● TO DO: Please rewrite the entries below with "GUI agent" changed to "computer-use agent" and everything else left as it is.

Items from a data source:
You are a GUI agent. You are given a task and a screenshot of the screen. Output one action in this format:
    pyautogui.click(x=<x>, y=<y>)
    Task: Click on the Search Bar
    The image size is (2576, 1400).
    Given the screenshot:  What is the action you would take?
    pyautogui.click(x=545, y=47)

● THE OUTPUT:
You are a computer-use agent. You are given a task and a screenshot of the screen. Output one action in this format:
    pyautogui.click(x=<x>, y=<y>)
    Task: Click on the Search Bar
    The image size is (2576, 1400).
    Given the screenshot:  What is the action you would take?
    pyautogui.click(x=545, y=47)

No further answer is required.